Even the orgy scene in EWS is tame. Yes, Warner Bros. blocked out some explicit content, but that doesn’t change the fact that it looked like somebody spiked the Illuminati punch bowl with sleeping pills.

In fact, the entire movie exhibited glacially slow pacing; almost as if Kubrick was trying to hypnotize us. I mean, here we have Tom Cruise being captured by a sinister secret society, and there is no action in the movie at all. And no laughs either – that might break the hypnotic spell. And it goes on and on and on for an incredible 159 minutes which feels like double that length. Eyes Wide Shut will literally put you to sleep – despite the fact that it is loaded with naked chicks!

“You’re getting sleepy, very sleepy. When you wake up from this boring movie you will believe the Illuminati is harmless.”

And it’s not a joke, because when a genius director like Kubrick makes a boring movie, it’s not an accident. Ladies and gentleman, I submit to you: EWS is a psy-op just like Tinker, Taylor, Soldier, Spy.

Now, there is a character who pimps out his underage daughter (Milich at the costume shop) however he isn’t portrayed as a part of the Illuminati. And even there, the girl is game, so that makes it look less sinister. So Kubrick also whitewashes pedophilia, one of the Illuminati’s favorite pastimes.

Let’s look at a creepy subplot. In the frame below, we see two characters that we might call Square Head and Round Head at the 12:55 mark (click image to enlarge):

Eyes2

They are sitting at a table at the foot of the stairs, possibly as guards. The guy on the left has a square-ish head. The guy on the right has a rounded head. Perhaps Kubrick chose their distinctive head shapes so that we would recognize them more easily later in the movie. They have no lines. Their appearance here is significant because this is where Dr. Bill (far left) first learns that the Christmas party is less than wholesome.

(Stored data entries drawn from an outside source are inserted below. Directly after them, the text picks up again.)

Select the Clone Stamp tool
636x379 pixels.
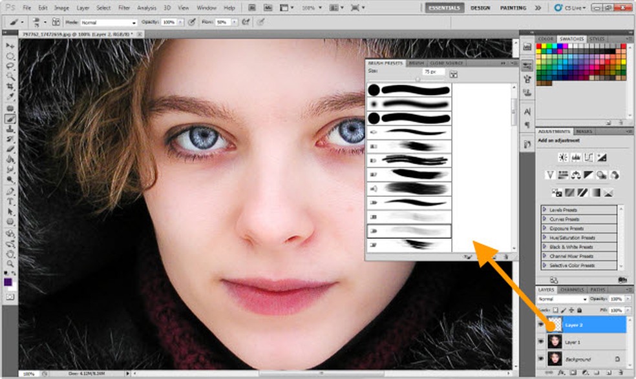pyautogui.click(x=10, y=128)
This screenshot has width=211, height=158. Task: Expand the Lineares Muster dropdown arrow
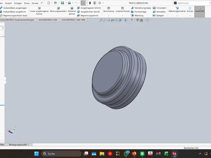point(122,16)

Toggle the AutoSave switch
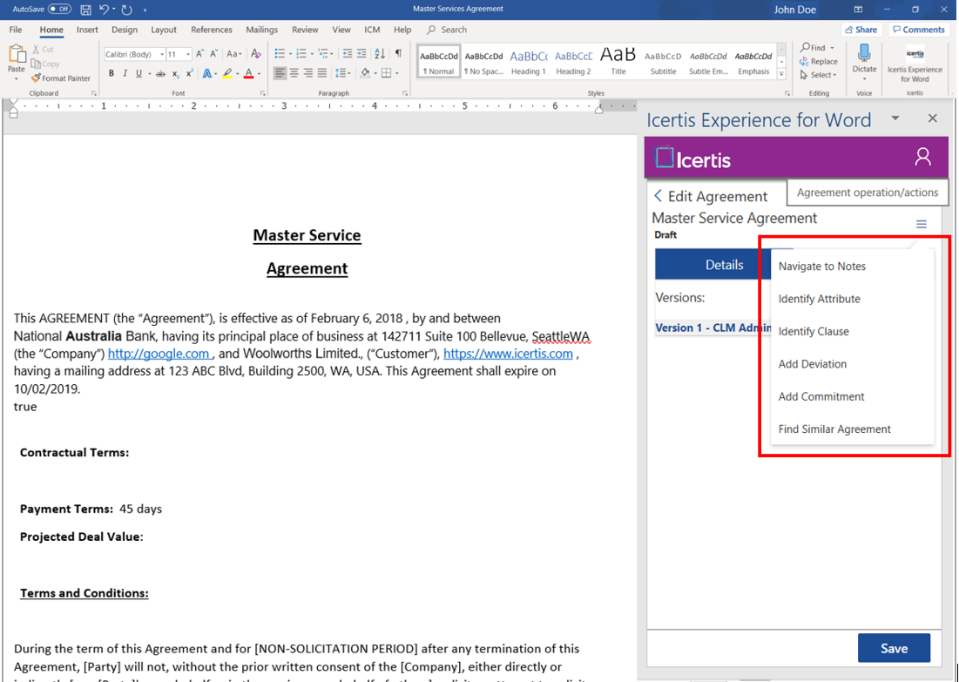59,9
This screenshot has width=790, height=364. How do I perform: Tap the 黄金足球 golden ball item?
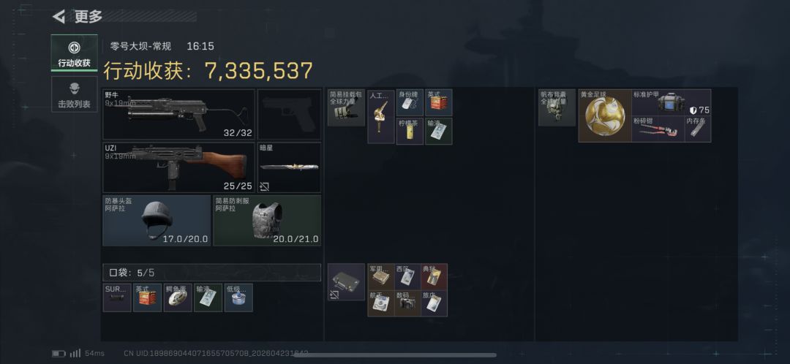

At the top of the stairs, he finds the host, Victor Ziegler, with a hooker who just overdosed.

The next time that we see Square Head and Round Head is at the end of the movie (2:30:35) in the toy store:

Eyes3

Kubrick puts them dead center to make sure that we get a good look. While Bill & Alice distract us with the boring, anti-climactic end of the film, we imagine their daughter Helena following the Illuminati operatives out to the creeper van. Now that’s alarming, but even here it’s not as sinister as it seems. First, Square Head and Round Head are not snatching the child. Second, before Helena follows them out of sight, she looks back at her parents, seemingly for approval:

Eyes4

Dr. Bill & Alice are not concerned at all. In fact, they dreaded the idea of taking her Christmas shopping, and acted indifferent as she enthusiastically picked out toys. For the remaining three minutes of the film, Bill & Alice don’t so much as glance in the direction of the last whereabouts of their child, displaying parental negligence. And finally, this sequence of events is so subtle that very few, if any, theater-goers probably noticed it at all. And so Kubrick softens the blow of the Illuminati’s acquisition of under-age sex slaves. He makes it look peaceful and voluntary, and perpetrated on parents who might deserve it.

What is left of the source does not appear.